▶ [Required action]:
Among the entries below, find every line that contains the string "сударь", then copy it.

[Collected data]

Content starts

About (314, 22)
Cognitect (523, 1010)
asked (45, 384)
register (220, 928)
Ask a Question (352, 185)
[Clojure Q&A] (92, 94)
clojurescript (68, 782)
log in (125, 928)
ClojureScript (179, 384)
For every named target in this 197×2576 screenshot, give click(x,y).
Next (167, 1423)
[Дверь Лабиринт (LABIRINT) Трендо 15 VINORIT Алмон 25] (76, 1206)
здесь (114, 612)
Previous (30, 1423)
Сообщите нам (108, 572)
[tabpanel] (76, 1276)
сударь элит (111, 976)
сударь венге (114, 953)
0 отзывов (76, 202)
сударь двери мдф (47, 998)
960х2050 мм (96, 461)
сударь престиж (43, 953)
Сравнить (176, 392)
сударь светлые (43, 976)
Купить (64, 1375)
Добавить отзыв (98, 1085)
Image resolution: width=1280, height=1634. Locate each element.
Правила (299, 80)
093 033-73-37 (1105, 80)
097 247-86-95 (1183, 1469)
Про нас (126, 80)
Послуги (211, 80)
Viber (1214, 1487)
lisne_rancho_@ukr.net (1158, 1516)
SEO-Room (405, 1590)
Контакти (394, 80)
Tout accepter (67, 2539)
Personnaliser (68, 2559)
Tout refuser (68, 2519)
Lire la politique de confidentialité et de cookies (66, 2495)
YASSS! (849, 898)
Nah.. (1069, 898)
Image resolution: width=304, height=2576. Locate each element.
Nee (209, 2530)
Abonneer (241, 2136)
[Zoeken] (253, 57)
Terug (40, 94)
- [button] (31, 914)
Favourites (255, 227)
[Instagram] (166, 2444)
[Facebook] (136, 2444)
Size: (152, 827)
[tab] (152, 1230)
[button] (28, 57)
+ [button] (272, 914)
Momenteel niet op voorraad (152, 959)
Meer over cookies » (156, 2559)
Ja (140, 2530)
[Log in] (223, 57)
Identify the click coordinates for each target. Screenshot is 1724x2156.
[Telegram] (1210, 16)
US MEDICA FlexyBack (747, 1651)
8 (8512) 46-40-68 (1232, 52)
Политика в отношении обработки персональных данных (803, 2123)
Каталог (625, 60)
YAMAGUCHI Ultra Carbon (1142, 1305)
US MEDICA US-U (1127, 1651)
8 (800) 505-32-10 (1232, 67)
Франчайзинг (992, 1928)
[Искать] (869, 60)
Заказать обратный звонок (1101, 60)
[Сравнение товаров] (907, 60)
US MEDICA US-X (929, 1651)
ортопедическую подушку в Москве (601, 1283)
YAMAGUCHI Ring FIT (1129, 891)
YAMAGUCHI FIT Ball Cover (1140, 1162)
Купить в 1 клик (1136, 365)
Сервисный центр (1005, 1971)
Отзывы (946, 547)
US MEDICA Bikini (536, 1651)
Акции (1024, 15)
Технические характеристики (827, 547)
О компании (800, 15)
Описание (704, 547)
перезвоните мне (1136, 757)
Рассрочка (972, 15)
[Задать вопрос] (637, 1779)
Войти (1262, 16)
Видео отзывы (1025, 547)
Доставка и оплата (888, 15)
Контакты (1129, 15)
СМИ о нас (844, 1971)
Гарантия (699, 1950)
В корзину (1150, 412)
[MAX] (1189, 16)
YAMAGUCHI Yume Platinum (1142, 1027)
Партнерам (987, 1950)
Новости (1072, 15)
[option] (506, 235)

Content ends

▶ [Solved exercise]:
сударь элит (111, 976)
сударь венге (114, 953)
сударь двери мдф (47, 998)
сударь престиж (43, 953)
сударь светлые (43, 976)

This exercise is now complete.